## What you have to do
Below are the entries. Transcribe exactly the lines from the one with "1364x896 pixels." through the one with "You are a computer-use agent. 1505x812", ends included, and leave out all others.

## Given records
======

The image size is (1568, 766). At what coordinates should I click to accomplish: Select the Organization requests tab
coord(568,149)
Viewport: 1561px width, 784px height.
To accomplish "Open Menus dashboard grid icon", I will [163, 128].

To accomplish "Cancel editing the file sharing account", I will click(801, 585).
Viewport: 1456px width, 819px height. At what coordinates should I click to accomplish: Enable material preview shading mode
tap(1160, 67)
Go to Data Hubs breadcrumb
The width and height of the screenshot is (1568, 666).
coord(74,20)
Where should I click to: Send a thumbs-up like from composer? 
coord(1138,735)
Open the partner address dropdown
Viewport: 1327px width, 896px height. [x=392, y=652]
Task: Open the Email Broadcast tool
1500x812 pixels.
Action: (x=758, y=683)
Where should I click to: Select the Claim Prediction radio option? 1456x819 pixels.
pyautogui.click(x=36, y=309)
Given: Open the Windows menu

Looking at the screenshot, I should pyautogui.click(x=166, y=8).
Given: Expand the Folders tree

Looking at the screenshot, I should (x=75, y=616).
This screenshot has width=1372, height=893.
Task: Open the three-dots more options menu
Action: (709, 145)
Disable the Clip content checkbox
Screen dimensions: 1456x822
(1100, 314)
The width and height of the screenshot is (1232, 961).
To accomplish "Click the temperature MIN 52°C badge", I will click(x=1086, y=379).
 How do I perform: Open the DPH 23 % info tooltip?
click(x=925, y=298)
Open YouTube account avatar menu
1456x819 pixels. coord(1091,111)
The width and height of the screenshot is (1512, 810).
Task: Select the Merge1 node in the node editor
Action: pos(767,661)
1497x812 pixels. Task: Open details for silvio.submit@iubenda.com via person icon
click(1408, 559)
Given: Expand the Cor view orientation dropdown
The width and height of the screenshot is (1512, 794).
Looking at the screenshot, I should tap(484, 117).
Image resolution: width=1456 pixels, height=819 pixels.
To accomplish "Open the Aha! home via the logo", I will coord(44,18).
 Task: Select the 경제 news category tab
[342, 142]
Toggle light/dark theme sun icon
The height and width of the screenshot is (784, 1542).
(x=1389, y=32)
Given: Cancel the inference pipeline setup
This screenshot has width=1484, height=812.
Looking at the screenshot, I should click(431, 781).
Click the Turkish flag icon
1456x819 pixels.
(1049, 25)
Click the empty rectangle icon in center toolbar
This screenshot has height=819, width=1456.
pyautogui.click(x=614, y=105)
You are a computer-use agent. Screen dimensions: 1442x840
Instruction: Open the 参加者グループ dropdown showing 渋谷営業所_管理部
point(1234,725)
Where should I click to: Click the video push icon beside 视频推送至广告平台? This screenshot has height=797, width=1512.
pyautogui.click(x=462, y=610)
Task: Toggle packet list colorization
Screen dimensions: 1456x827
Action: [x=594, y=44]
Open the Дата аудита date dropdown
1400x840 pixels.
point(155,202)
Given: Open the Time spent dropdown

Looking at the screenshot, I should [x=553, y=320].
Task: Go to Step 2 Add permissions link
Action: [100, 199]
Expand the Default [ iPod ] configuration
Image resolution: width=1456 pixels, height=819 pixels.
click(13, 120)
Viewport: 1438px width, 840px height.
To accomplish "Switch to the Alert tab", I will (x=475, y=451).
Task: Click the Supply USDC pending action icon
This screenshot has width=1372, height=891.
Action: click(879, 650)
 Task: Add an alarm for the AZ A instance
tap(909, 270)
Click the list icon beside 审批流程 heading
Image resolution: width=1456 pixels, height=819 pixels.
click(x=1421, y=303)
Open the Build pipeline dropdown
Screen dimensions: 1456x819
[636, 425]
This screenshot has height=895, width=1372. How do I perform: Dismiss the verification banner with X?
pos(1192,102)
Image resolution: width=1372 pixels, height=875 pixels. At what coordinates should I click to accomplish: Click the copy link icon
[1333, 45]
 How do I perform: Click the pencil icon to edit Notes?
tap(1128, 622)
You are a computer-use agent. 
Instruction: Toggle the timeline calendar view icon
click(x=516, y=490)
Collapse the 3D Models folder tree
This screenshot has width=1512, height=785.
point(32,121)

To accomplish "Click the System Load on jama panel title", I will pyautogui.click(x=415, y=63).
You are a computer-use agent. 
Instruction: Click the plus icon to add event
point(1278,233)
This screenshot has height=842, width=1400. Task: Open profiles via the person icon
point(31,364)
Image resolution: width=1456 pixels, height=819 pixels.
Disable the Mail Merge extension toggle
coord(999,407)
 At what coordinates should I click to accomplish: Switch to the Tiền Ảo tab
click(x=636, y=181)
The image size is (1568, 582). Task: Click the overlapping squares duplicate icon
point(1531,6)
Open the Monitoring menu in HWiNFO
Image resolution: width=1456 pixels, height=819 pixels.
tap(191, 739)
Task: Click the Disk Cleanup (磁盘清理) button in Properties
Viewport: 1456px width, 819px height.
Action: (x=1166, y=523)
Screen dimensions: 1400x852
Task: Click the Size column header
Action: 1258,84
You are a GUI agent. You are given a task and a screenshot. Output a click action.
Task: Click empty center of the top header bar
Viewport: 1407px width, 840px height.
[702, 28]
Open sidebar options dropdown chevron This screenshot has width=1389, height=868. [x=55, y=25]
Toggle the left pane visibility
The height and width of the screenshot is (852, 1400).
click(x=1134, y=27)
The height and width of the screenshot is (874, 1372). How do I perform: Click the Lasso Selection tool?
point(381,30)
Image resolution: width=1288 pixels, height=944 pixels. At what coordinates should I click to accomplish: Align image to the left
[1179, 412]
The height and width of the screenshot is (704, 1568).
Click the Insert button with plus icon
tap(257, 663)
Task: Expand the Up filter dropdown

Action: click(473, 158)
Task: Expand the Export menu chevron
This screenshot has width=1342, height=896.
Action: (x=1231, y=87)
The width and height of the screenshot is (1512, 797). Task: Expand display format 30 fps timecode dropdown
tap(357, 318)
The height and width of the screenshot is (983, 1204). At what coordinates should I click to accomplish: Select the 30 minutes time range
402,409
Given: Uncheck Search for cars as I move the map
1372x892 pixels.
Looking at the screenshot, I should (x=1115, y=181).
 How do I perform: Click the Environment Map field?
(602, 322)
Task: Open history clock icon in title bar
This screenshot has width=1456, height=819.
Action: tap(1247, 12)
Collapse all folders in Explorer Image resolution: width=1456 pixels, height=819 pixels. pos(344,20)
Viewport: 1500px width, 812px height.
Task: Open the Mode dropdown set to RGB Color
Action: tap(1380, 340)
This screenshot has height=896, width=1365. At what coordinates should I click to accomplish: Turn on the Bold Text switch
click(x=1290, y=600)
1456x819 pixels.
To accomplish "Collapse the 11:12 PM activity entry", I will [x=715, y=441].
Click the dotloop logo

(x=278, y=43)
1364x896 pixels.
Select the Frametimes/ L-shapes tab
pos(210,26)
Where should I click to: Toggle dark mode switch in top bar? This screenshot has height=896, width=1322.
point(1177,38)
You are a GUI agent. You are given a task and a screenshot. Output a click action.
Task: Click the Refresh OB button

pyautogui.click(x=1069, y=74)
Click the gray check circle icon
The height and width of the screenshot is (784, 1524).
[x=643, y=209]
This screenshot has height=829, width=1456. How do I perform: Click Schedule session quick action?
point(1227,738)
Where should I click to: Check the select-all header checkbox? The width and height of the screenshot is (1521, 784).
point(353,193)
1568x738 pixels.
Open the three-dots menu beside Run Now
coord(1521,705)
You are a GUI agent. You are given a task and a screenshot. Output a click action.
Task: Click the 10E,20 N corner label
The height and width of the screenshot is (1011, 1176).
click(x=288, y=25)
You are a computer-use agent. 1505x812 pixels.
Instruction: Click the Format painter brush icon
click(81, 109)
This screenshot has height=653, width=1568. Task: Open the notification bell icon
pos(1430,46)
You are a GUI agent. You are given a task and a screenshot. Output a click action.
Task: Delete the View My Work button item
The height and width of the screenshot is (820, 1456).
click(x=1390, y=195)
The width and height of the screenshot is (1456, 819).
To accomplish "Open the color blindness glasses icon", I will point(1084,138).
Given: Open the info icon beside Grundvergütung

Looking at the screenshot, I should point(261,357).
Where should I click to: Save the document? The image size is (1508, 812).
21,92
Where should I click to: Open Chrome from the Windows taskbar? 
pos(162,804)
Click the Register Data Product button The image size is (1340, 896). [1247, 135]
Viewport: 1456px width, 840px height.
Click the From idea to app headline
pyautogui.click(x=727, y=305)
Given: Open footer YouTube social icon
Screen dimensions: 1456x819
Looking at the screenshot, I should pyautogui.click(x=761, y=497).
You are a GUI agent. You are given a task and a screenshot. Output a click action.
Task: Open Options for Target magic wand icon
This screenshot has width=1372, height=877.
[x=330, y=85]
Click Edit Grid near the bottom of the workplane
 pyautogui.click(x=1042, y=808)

======

## Task solution
1364x896 pixels.
Select the Frametimes/ L-shapes tab
pos(210,26)
Where should I click to: Toggle dark mode switch in top bar? This screenshot has height=896, width=1322.
point(1177,38)
You are a GUI agent. You are given a task and a screenshot. Output a click action.
Task: Click the Refresh OB button

pyautogui.click(x=1069, y=74)
Click the gray check circle icon
The height and width of the screenshot is (784, 1524).
[x=643, y=209]
This screenshot has height=829, width=1456. How do I perform: Click Schedule session quick action?
point(1227,738)
Where should I click to: Check the select-all header checkbox? The width and height of the screenshot is (1521, 784).
point(353,193)
1568x738 pixels.
Open the three-dots menu beside Run Now
coord(1521,705)
You are a GUI agent. You are given a task and a screenshot. Output a click action.
Task: Click the 10E,20 N corner label
The height and width of the screenshot is (1011, 1176).
click(x=288, y=25)
You are a computer-use agent. 1505x812 pixels.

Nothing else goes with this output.